> [EXERCISE INSTRUCTIONS] Each line that has the string "دستگاه" must be copied from the records below.

> [ENTRIES PROVIDED]
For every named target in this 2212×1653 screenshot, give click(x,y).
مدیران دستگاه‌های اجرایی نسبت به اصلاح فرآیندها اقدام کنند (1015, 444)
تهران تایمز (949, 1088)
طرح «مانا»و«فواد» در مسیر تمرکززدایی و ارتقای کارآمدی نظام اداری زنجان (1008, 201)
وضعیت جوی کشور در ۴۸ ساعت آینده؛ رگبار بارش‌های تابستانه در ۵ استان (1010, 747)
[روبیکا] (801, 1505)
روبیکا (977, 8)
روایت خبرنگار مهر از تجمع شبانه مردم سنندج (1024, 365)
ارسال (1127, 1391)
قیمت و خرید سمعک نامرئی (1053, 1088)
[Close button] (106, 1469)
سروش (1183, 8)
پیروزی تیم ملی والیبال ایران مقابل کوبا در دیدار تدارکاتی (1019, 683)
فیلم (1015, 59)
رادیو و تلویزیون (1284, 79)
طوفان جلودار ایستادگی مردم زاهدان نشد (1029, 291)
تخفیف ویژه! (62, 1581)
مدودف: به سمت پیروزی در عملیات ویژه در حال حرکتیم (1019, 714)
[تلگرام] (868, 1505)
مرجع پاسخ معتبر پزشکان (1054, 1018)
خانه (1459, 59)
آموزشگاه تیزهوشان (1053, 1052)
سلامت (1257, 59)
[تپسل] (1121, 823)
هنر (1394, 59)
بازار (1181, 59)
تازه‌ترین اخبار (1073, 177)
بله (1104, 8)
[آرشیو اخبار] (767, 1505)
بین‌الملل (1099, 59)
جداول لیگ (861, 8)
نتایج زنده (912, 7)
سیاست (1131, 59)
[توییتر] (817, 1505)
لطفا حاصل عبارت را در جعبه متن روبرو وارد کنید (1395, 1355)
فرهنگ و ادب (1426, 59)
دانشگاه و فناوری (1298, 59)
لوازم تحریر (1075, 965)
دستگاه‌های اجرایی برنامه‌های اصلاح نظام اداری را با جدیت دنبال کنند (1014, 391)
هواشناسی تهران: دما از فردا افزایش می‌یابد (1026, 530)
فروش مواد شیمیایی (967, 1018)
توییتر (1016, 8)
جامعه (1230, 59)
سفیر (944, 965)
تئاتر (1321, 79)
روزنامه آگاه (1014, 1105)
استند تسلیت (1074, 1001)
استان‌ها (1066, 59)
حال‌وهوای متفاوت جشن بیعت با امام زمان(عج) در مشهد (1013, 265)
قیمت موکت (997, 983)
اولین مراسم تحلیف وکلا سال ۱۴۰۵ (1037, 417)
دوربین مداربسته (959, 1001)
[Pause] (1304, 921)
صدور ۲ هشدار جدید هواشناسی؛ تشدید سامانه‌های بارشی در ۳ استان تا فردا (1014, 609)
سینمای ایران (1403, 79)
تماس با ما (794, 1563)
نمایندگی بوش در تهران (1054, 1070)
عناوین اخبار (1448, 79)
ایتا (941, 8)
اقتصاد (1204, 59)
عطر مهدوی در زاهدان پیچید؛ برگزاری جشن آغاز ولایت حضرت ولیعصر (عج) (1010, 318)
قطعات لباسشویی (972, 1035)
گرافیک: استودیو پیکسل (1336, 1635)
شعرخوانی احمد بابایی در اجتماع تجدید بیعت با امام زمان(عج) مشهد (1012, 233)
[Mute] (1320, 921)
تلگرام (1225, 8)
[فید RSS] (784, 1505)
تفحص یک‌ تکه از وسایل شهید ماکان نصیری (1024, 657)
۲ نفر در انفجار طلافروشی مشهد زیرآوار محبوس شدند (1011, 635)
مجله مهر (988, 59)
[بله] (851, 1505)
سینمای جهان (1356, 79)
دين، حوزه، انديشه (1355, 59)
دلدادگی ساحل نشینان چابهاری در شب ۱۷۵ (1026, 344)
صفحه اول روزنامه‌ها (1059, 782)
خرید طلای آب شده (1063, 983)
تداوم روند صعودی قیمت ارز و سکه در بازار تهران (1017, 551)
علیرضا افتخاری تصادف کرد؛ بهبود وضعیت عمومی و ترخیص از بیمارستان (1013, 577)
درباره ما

> [SOLUTION]
مدیران دستگاه‌های اجرایی نسبت به اصلاح فرآیندها اقدام کنند (1015, 444)
دستگاه‌های اجرایی برنامه‌های اصلاح نظام اداری را با جدیت دنبال کنند (1014, 391)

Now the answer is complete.